Global Recession Looks Unlikely
Mr Goldfeld is confident that the global economy will not slip into a recession because he says that the US economic cycle has historically been driven by changes in investment spending, which is expected to remain firm.
He said:" Corporate balance sheets have never been stronger, which makes companies less vunerable to higher interest rates compared with previous cycle. Strong profit growth combined with solid business sentiment is helping to fuel an increase in investment spending."
Although the Fed has raised interest rates 17 times since mid-2004, Mr Goldfeld said that US interest rates have not reached danger levels.
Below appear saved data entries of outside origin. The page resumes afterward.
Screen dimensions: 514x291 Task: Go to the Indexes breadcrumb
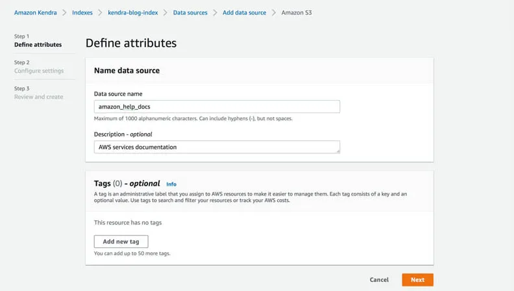82,12
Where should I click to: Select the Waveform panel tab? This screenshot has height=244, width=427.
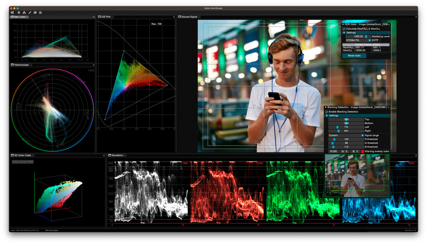[116, 155]

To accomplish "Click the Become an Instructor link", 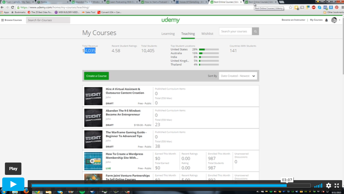I will pyautogui.click(x=293, y=20).
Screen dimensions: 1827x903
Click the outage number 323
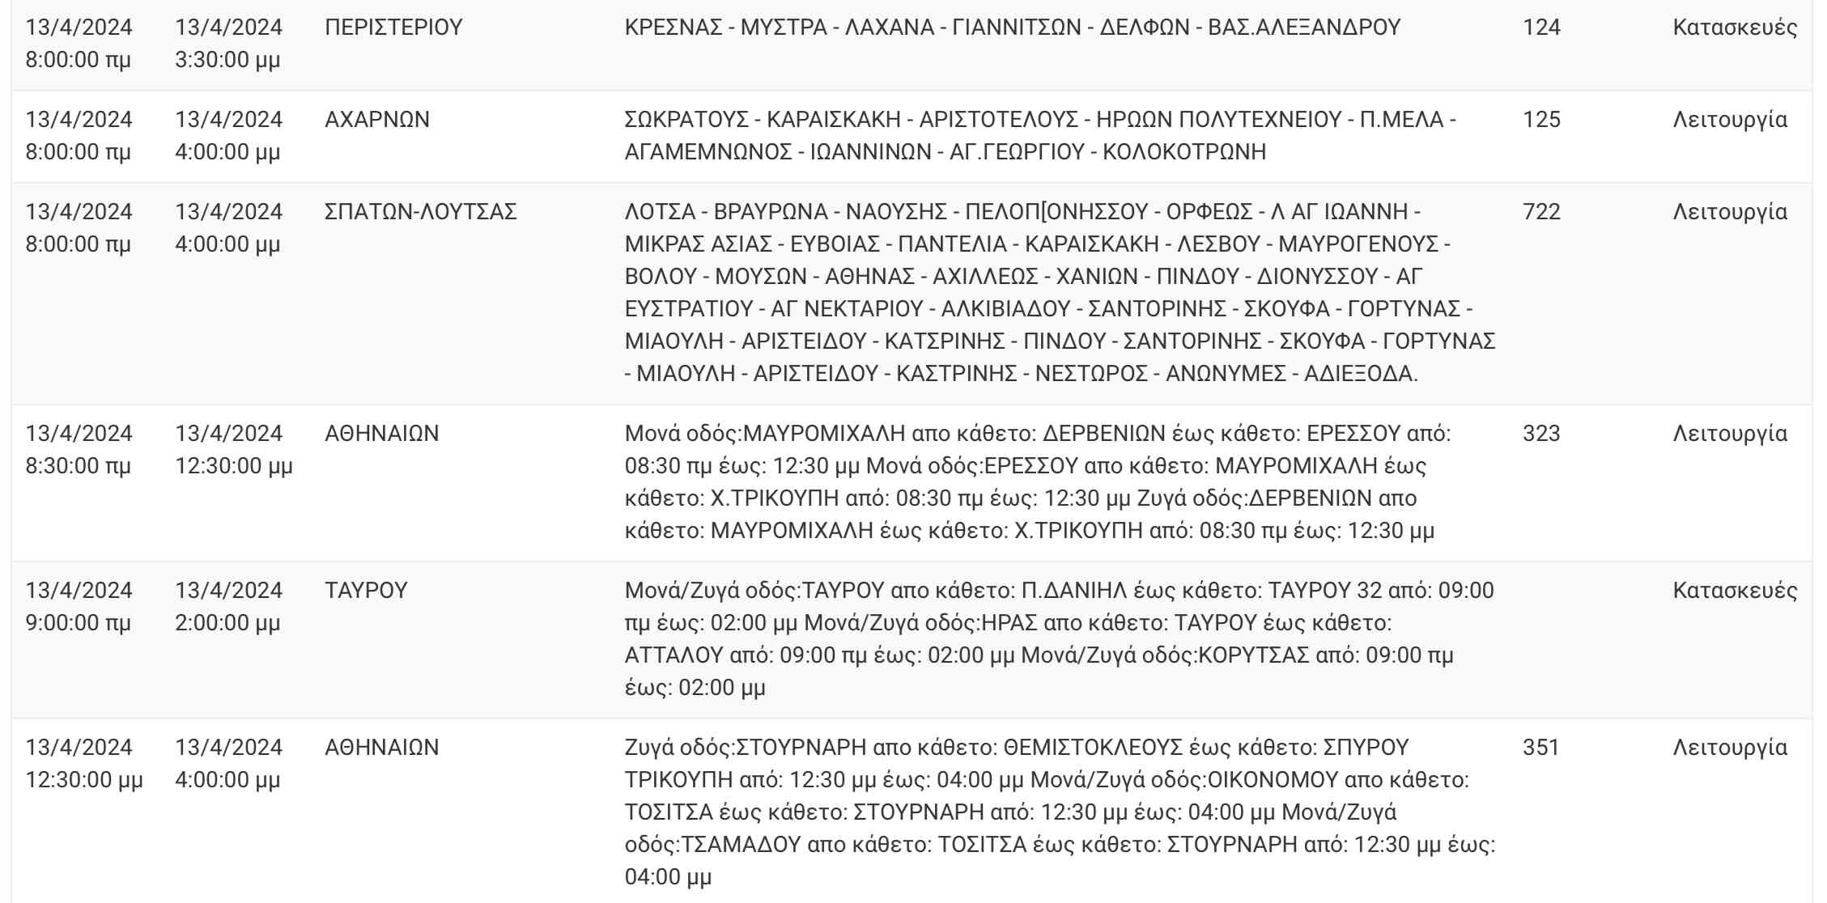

This is because real interest rates are still below the critical 4 percent mark (real rates above this mark have historically preceded recessions).
Nevertheless, Mr Goldfeld admits that the recent slowdown in US housing activity should dampen consumer spending.
He said:" The strong housing market has added 1 percent per annum to US economic growth over the past three years. Hence weakness in the housing market will temper economic growth in the second half of this year."
However, a slowdown in the US economy in the second half of this year is unlikely to be a drag on global growth.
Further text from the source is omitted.